Associate Dean Stan Harris

Associate Dean Stan Harris

We’re “looking for solid GPAs and GMATs,” says Harris, who noted that online students were admitted with average GMATs of 596 and average GPAs of 3.15. While Auburn’s admissions team factors in career progression and experience that reflect hard work, commitment, and motivation, their initial screening emphasizes quantifiable rubrics.  “[The program] isn’t watered down. It’s the same thing as the on-campus students get… with the added difficulty of not being in the classroom. We need evidence of why we should trust you to be successful.”

It’s a philosophy that’s embraced by the online student body. That includes D. Hernandez, a 2012 online MBA who appreciates that the program “weeds out potential students who are not willing to do the work.”

What’s more, the $28,000 price tag lands online students the same professors who teach campus students. “Nearly every class is taught by tenured or tenure-track faculty with Ph.D.s,” Harris observes. “We don’t use many adjuncts.” Harris, who has worked at Auburn for over 28 years, also describes the atmosphere as “collegial.” “Our faculty satisfaction is among the highest in the nation. People really like this place.”

A LOW COST TRADITION

To understand Auburn’s low cost proposition, you need to step back to the early 1980s, when Auburn’s College of Engineering was among the pioneers in distance education delivery.  When the distance MBA was launched, they partnered with engineering and piggybacked off their capabilities and expertise. Since then, the online MBA program has been early adopters of technology, increasing efficiency as it evolved from VHS tapes to DVDs to online streaming.

In fact, Harris argues the technology has helped cut costs. “With VHS tapes, we’d mail them across the country…and then scrub and tape over them [when they came back]. So we had huge mailing, hand labor, and infrastructure expenses.” While DVDs were faster to burn, streaming has been a big cost saver for Auburn. “We already had the infrastructure set up” [for streaming] as a university.  “With online, cost has gone down as quality has gone up…The quality of our content has already been high. But the technology frees us to make it even better.”

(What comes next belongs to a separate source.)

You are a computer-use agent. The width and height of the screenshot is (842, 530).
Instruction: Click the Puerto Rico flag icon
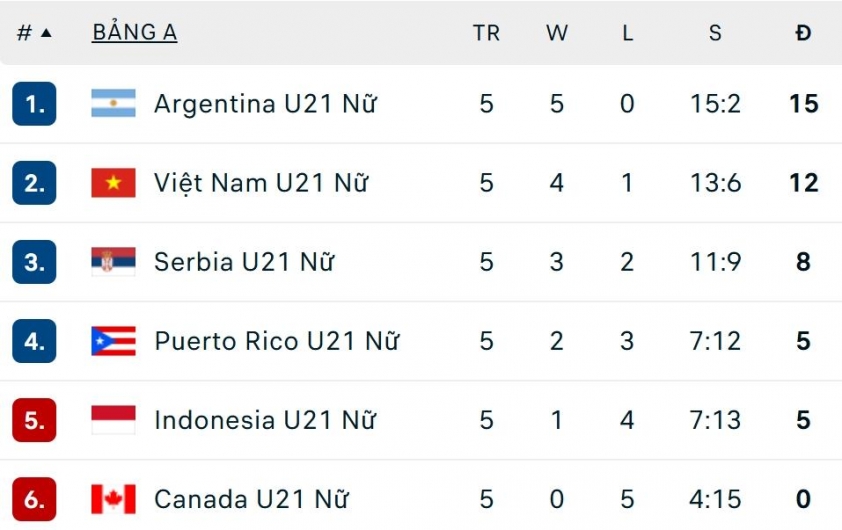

HOW AUBURN’S PROGRAM WORKS

In some ways, Auburn’s online MBA is similar to other online programs. But Auburn incorporates some key differences that allow online students to stretch their dollar further. At Auburn you won’t find your father’s canned lectures or “PowerPoint Karaoke.” Here, lectures are live captured in a real classroom each year, often with a different professor. In other words, students aren’t watching four year-old classes; they’re observing classes within hours of being conducted.

Auburn also relies on state-of-the-art video equipment and microphones to record lectures. In fact, the routing system is so sophisticated that all seat mikes go off when a student speaks. “We’re trying to give online students the experience that they’re sitting in the back of the classroom…watching it live,” says Harris.

Students can conveniently access lectures through their laptop, SmartPhone, or tablet using the Canvas learning platform. Here, students can access course materials and homework and communicate with classmates via discussion boards and chat rooms. In fact, Harris observes that online students often have parallel discussions on Canvas as on-site students have in class. Online students and faculty stay in touch via email and phone. And Auburn even has the ability to stream live classes if requested in advance.

Harris adds that Auburn takes special pride in its proctoring system for online students. “We spend a lot of time vetting proctors to ensure the integrity of the whole system.”  As a result, exams are often conducted by company human resources managers or community librarians Exams must be completed within 10 days of on campus students taking them. Whether a test was delivered by computer or paper, online students take it the same way with a proctor in the room.